The plague disease, caused by Yersinia pestis, is enzootic (commonly present) in populations of fleas carried by ground rodents, including marmots, in various areas including Central Asia, Kurdistan, Western Asia, Northern India and Uganda.[8] Nestorian graves dating to 1338–9 near Lake Issyk Kul in Kyrgizstan have inscriptions referring to plague and are thought by many epidemiologists to mark the outbreak of the epidemic, from which it could easily have spread to China and India.[9] In October 2010, medical geneticists suggested that all three of the great waves of the plague originated in China.[10] In China, the 13th century Mongol conquest caused a decline in farming and trading. However, economic recovery had been observed at the beginning of the 14th century. In the 1330s a large number of natural disasters and plagues led to widespread famine, starting in 1331, with a deadly plague arriving soon after.[11] Epidemics which may have included plague killed an estimated 25 million Chinese and other Asians during the 15 years before it reached Constantinople in 1347.[12] However, according to George Sussman, the first obvious medical description of plague in China dates to 1644.[13]

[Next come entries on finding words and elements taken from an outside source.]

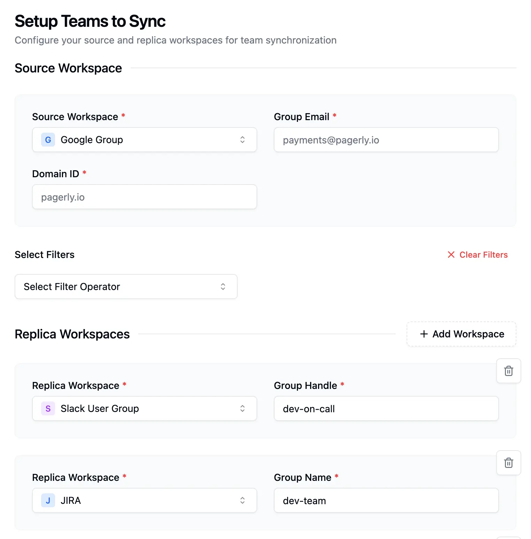Screen dimensions: 531x539
Task: Click the JIRA 'J' badge icon
Action: (x=48, y=501)
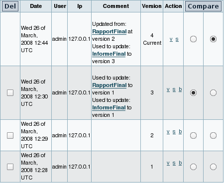Click the 'v' view link for version 4
The image size is (224, 183).
pyautogui.click(x=171, y=39)
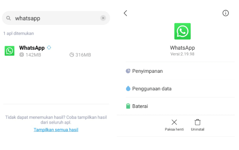This screenshot has height=150, width=239.
Task: Focus the whatsapp search input field
Action: (x=56, y=18)
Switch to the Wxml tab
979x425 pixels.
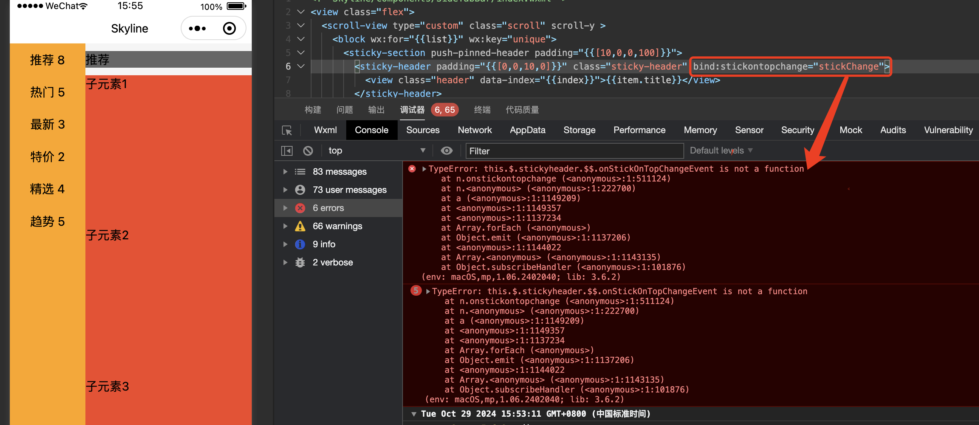click(325, 130)
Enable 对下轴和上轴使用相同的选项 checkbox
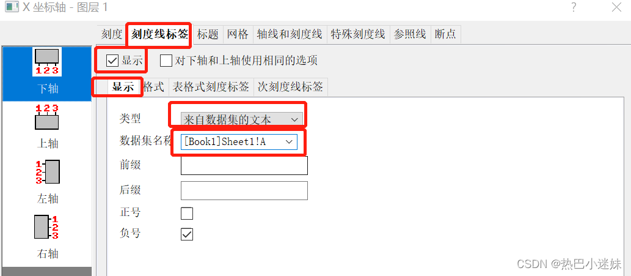The image size is (631, 276). coord(166,61)
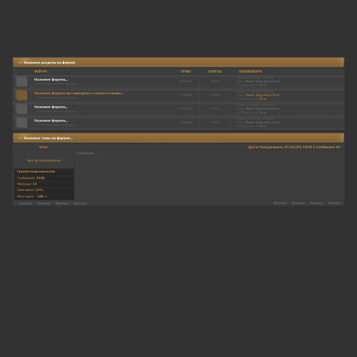The height and width of the screenshot is (357, 357).
Task: Click the orange highlighted forum folder icon
Action: pos(21,95)
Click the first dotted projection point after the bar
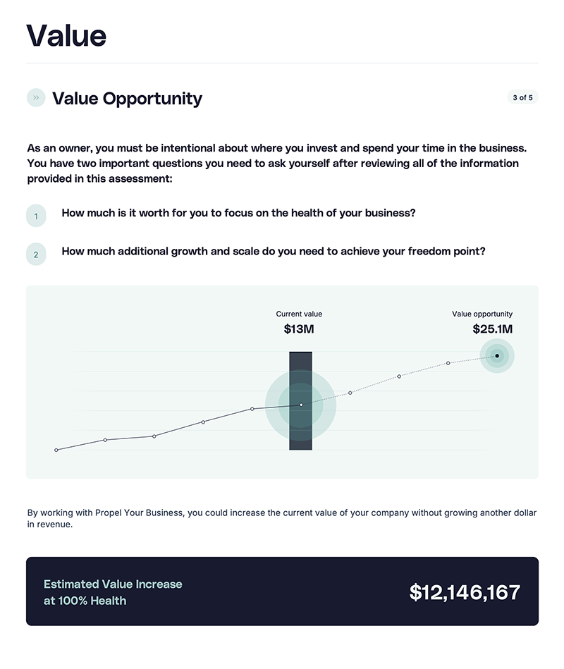Viewport: 564px width, 669px height. (350, 393)
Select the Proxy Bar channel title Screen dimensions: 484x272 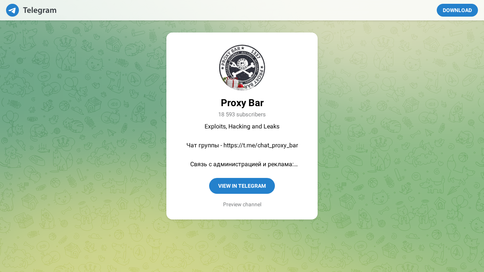[x=242, y=103]
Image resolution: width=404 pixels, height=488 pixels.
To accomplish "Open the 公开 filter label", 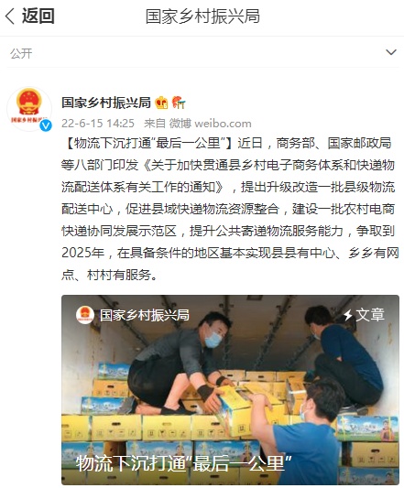I will click(x=21, y=53).
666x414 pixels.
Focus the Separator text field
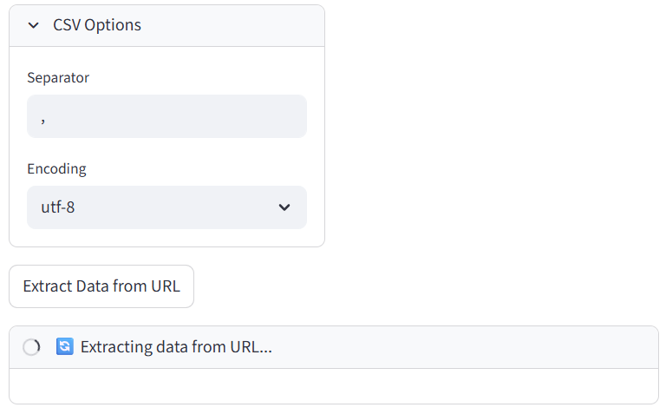(x=167, y=116)
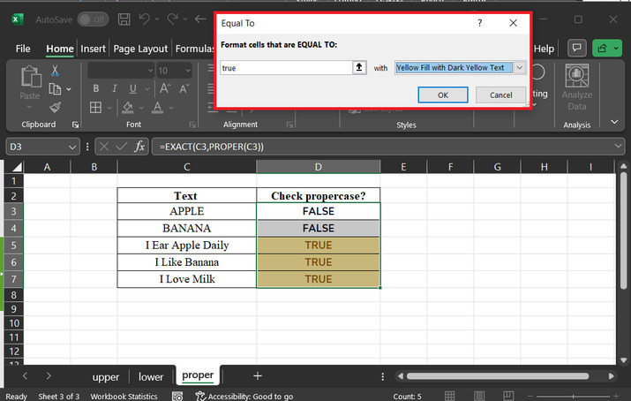Expand the Name Box dropdown

72,146
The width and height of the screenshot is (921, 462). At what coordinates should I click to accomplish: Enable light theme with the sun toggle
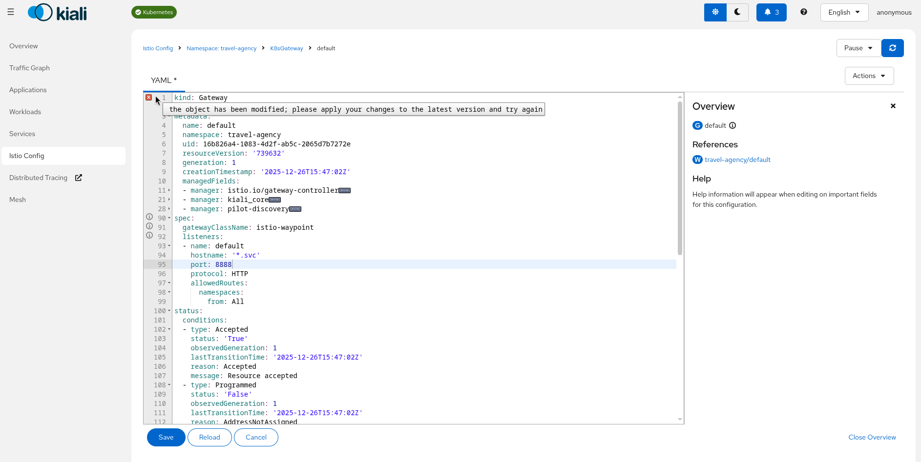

The disease may have travelled along the Silk Road with Mongol armies and traders or it could have come via ship.[14] By the end of 1346, reports of plague had reached the seaports of Europe: "India was depopulated, Tartary, Mesopotamia, Syria, Armenia were covered with dead bodies".[15]

Plague was reportedly first introduced to Europe at the trading city of Caffa in the Crimea in 1347. After a protracted siege, during which the Mongol army under Jani Beg was suffering from the disease, the army catapulted the infected corpses over the city walls to infect the inhabitants. The Genoese traders fled, taking the plague by ship into Sicily and the south of Europe, whence it spread north.[16] Whether or not this hypothesis is accurate, it is clear that several existing conditions such as war, famine, and weather contributed to the severity of the Black Death.

European outbreak

The seventh year after it began, it came to England and first began in the towns and ports joining on the seacoasts, in Dorsetshire, where, as in other counties, it made the country quite void of inhabitants so that there were almost none left alive. ... But at length it came to Gloucester, yea even to Oxford and to London, and finally it spread over all England and so wasted the people that scarce the tenth person of any sort was left alive.